Safest Neighborhood Assoc. v. City of Athens Bd. of Zoning Appeals

Decision Date17 December 2013
Docket Number12CA34,Nos. 12CA32,12CA35.,12CA33,s. 12CA32
Citation5 N.E.3d 694
PartiesSAFEST NEIGHBORHOOD ASSOC., et al., Appellants–Appellees, v. City of ATHENS BOARD OF ZONING APPEALS, et al., Appellees–Appellants, and Kevin Gillespie/Integrated Services of Appalachian Ohio, Inc., Appellee–Appellant.
CourtOhio Court of Appeals

OPINION TEXT STARTS HERE

Tiffany C. Miller, Bailey Cavalieri LLC, Columbus, OH, and William R. Walker, Walker & Walker Co., L.P.A., Athens, OH, for appellant Kevin Gillespie/Integrated Services of Appalachian Ohio, Inc.

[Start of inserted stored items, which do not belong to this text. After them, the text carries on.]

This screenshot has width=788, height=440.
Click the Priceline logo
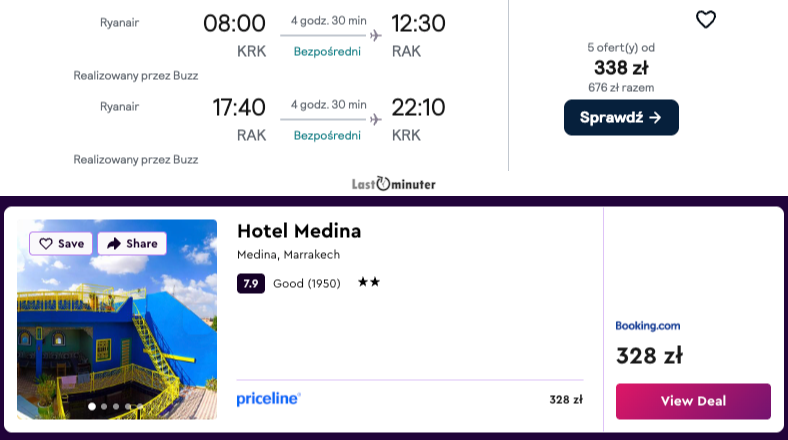[x=269, y=399]
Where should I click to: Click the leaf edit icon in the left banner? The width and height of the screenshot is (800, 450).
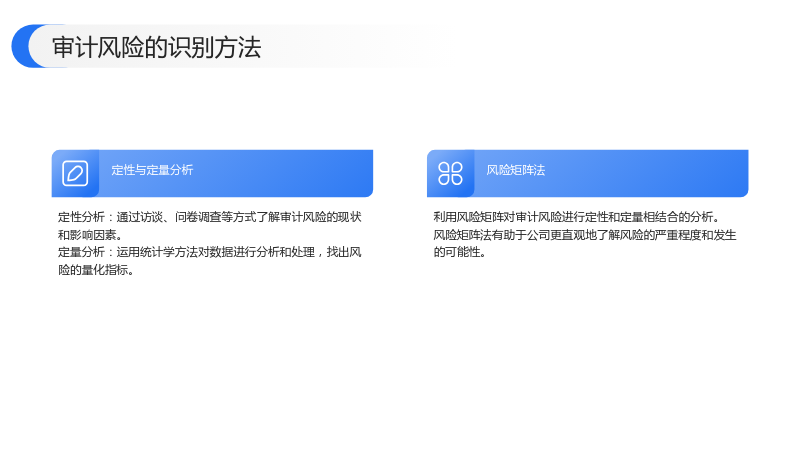[75, 173]
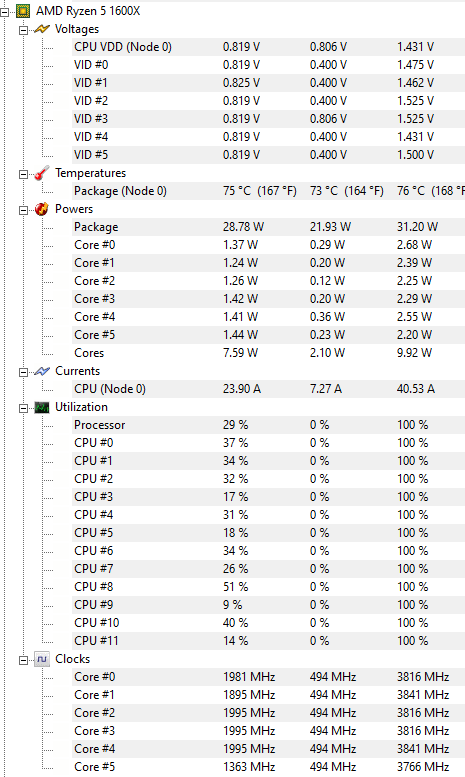The width and height of the screenshot is (465, 777).
Task: Click the Clocks pulse icon
Action: (42, 659)
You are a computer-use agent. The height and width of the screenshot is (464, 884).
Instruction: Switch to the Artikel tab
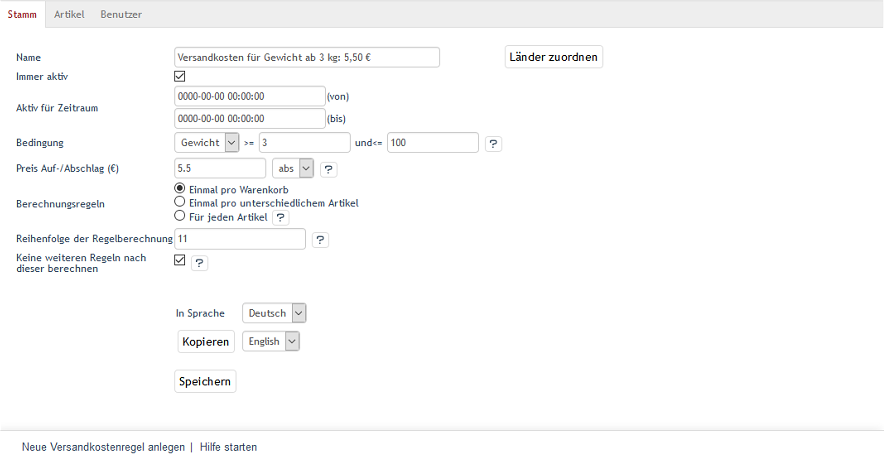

Garry E. Hunter, Garry E. Hunter Law Offices, Inc., LPA, Athens, OH, for appellees.

HARSHA, J.

{¶ 1} In this consolidated appeal, the City of Athens Board of Zoning Appeals (BZA), the City of Athens Planning Commission (Planning Commission) and Kevin Gillespie/Integrated Services of Appalachian, Ohio, Inc. (Integrated Services) appeal the trial court's entry reversing the BZA and Planning Commission's decisions to permit Integrated Services to construct a two-story, multi-unit residential structure. However, as neutral bodies that decided whether to grant Integrated Services' applications, the BZA and Planning Commission lack standing to appeal the court of common pleas decision. Consequently, we must dismiss their appeals. Conversely, Integrated Services unquestionably has standing to appeal as an aggrieved party who has been adversely affected by the lower court's decision and we consider the merits of its arguments.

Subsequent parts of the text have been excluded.